How a High School Coach Let His Team Get Smoked 100–0 and Liked It

Williamson 100, Murphy 0. Let that sink in. Triple digits. This wasn’t a typo or a stat guy fat-fingering the scoreboard. Williamson hung a full Benjamin on Murphy while the Panthers just stood there catching haymakers. It was 73 to 0 at halftime and the ref offered a running clock. The Murphy coach looked at that mercy option and said “nah, let’s keep the pain train rolling.” Final score: 100 to 0.

That’s not just a beatdown. That’s a crime scene. There are two ways to handle a slaughter like this. Option one: you take the high road. You run the clock, get the kids out, live to fight another Friday. Option two: you do what Murphy’s coach did. He waved off the running clock and let his team be target practice for two more quarters. That was a calculated, diabolical move. Straight up sadistic. Either he wanted the humiliation or he was so checked out he didn’t care. Both answers are pathetic.

This wasn’t just a lopsided Friday night. It is history. Williamson is the first Alabama high school team to drop 100 since Keith put up 122 back in 1970. That’s fifty five years of coaches saying “we don’t do that anymore.” And here we are. You don’t stumble into a hundred points by accident. You have to keep the pedal down. You have to keep calling plays when the game is already a chalk outline.

Numbers tell the story. Williamson has been smoking people all year. Their offense has been a cheat code, dropping video game numbers every week. Murphy? Winless. Overmatched from the jump. Whoever scheduled this matchup might as well have thrown a freshman JV squad into an SEC game. But the second half humiliation? That’s on the Murphy sideline.
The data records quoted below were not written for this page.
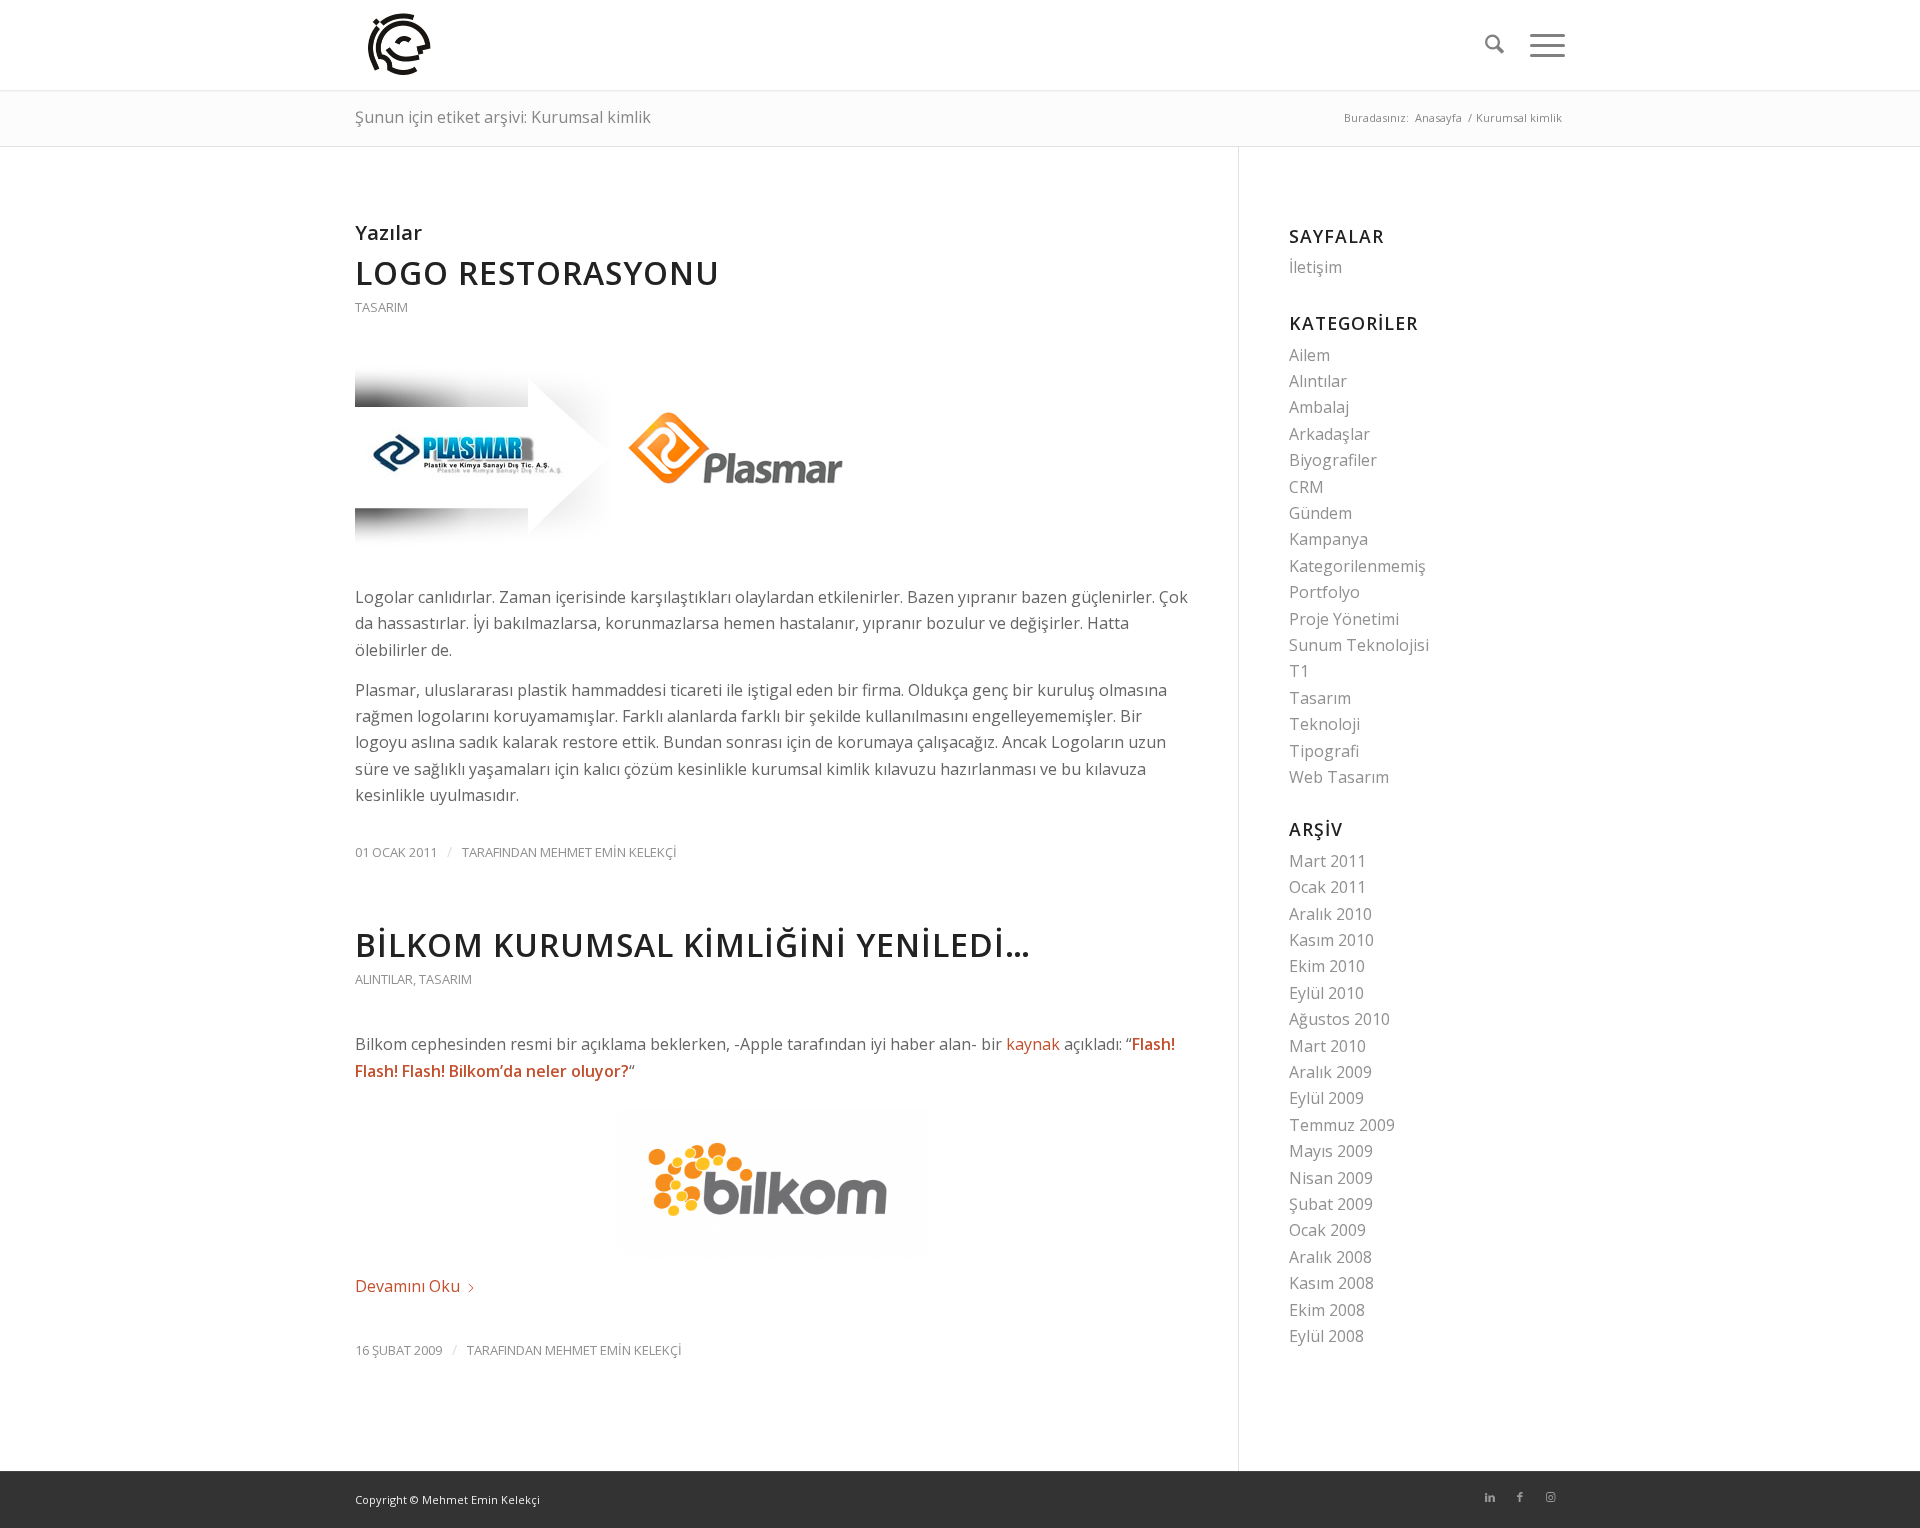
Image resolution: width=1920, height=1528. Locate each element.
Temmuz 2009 (1342, 1125)
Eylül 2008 (1326, 1336)
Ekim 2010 (1327, 966)
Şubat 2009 (1331, 1204)
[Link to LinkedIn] (1490, 1497)
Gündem (1320, 513)
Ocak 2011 (1327, 887)
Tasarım (381, 307)
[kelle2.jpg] (400, 45)
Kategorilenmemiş (1357, 566)
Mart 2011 (1327, 861)
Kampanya (1328, 539)
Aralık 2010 (1330, 914)
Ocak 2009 (1327, 1230)
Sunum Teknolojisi (1359, 645)
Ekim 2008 (1327, 1310)
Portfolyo (1324, 592)
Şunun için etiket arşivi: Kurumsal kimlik (503, 117)
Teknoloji (1324, 724)
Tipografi (1324, 751)
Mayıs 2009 (1331, 1151)
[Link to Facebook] (1520, 1497)
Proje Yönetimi (1344, 619)
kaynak (1033, 1044)
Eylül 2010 (1326, 993)
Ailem (1309, 355)
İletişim (1315, 267)
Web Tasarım (1339, 777)
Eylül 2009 (1326, 1098)
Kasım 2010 (1331, 940)
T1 (1299, 671)
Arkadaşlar (1329, 434)
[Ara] (1494, 45)
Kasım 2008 (1331, 1283)
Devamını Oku (407, 1286)
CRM (1306, 487)
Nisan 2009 (1331, 1178)
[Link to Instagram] (1550, 1497)
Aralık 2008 (1330, 1257)
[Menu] (1541, 45)
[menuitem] (1494, 45)
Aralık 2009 (1330, 1072)
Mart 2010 (1327, 1046)
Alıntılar (384, 979)
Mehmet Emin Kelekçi (608, 852)
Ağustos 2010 (1339, 1019)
Want some history? Alabama used to have monster blowouts back in the early 1900s when teams like Langdale and Hamilton both put up 125 once upon a time. That was when leather helmets were a thing and sportsmanship was a suggestion. Modern football doesn’t see triple digit wins because coaches have a basic sense of humanity. Until now.
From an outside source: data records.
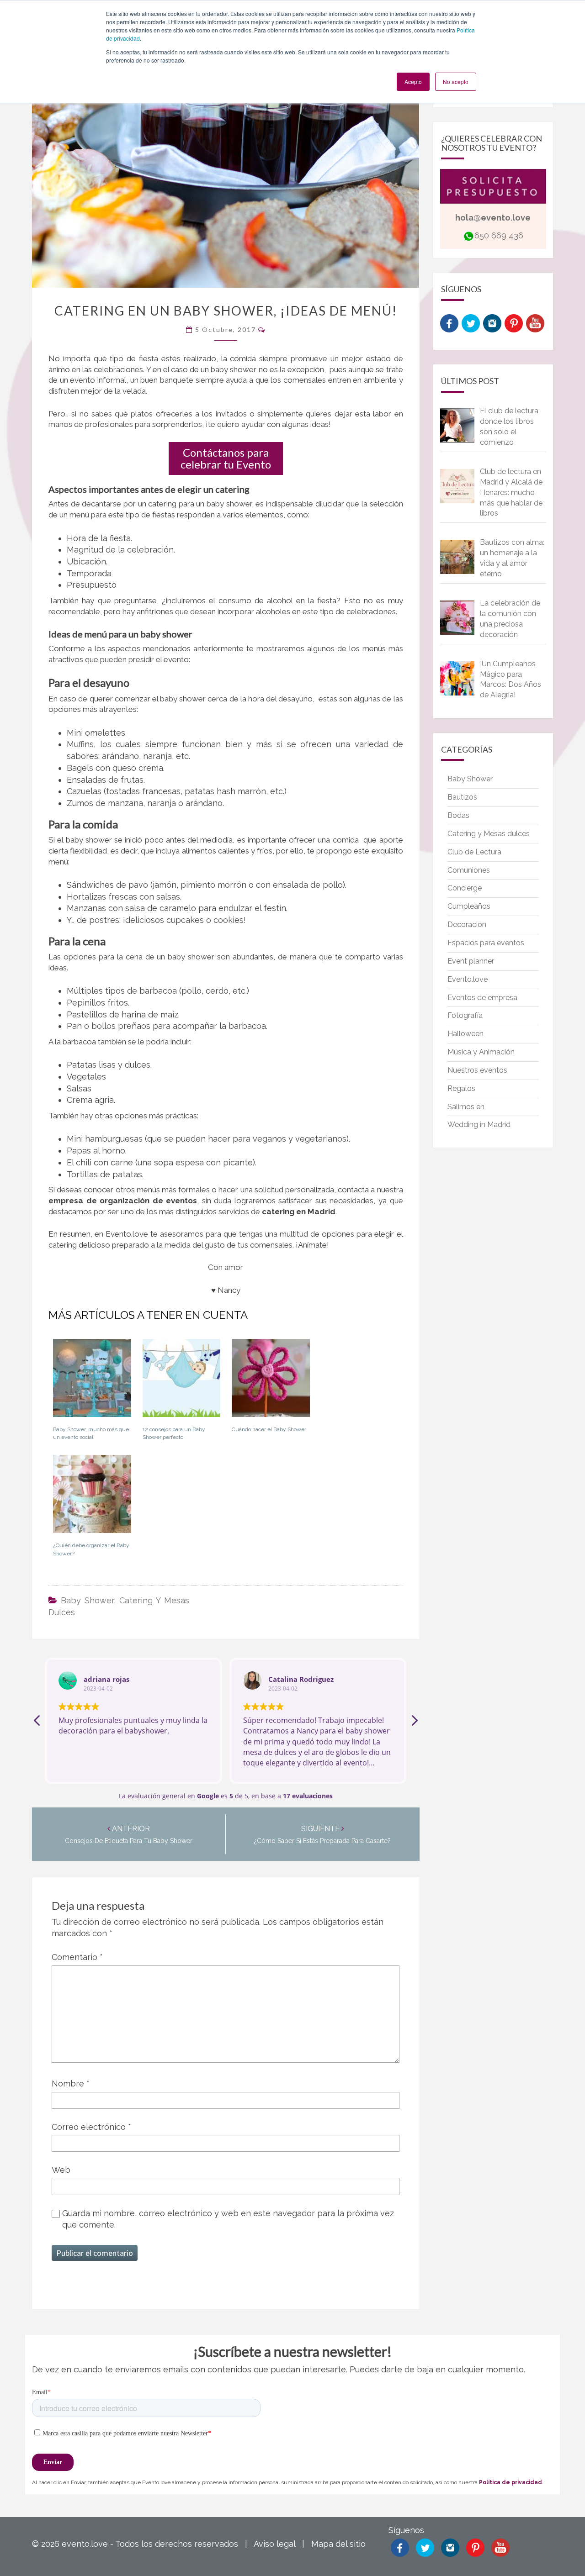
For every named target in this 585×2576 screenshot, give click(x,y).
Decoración (466, 924)
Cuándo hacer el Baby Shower (269, 1429)
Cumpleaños (468, 906)
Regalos (461, 1088)
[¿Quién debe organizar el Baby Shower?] (92, 1497)
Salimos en (465, 1106)
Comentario (77, 1957)
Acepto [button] (413, 81)
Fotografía (465, 1015)
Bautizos (462, 797)
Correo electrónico (91, 2127)
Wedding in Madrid (479, 1124)
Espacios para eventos (485, 942)
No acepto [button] (455, 81)
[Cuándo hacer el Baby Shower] (271, 1381)
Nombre (71, 2083)
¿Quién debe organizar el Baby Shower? (91, 1549)
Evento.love (467, 979)
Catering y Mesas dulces (488, 833)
Here’s the part that sticks in your throat. High school football is supposed to be about teaching kids how to compete, how to work as a team, how to handle adversity. Watching teenagers get steamrolled for four quarters while the adults shrug is not a lesson in toughness. It is a masterclass in failure. A running clock is not waving a white flag. It is common sense. It is keeping your players safe and sparing them from a viral moment they will never live down.

And don’t get it twisted. Williamson isn’t the villain here. Their kids played ball. Offense, defense, special teams, they kept doing what they practice. You tell athletes to play to the whistle and they did. But great coaching isn’t just drawing up touchdowns. It is knowing when enough is enough. Williamson could have eased off. Murphy should have protected its players. Both staffs whiffed on that part.

This game is going to be talked about for years. Not because it was good football, but because it turned into a circus. If your idea of building character is letting your team get demolished to the tune of 100 to 0, maybe you should be coaching CrossFit, not high school kids.

Bottom line: Williamson proved they can score at will. Murphy’s players deserved adults who wouldn’t let them be live tackling dummies. The coach who turned down the running clock didn’t just lose a football game. He lost the plot entirely. That choice wasn’t tough. It was masochistic. If you care about your players, you don’t feed them to the wolves for four quarters. You do better.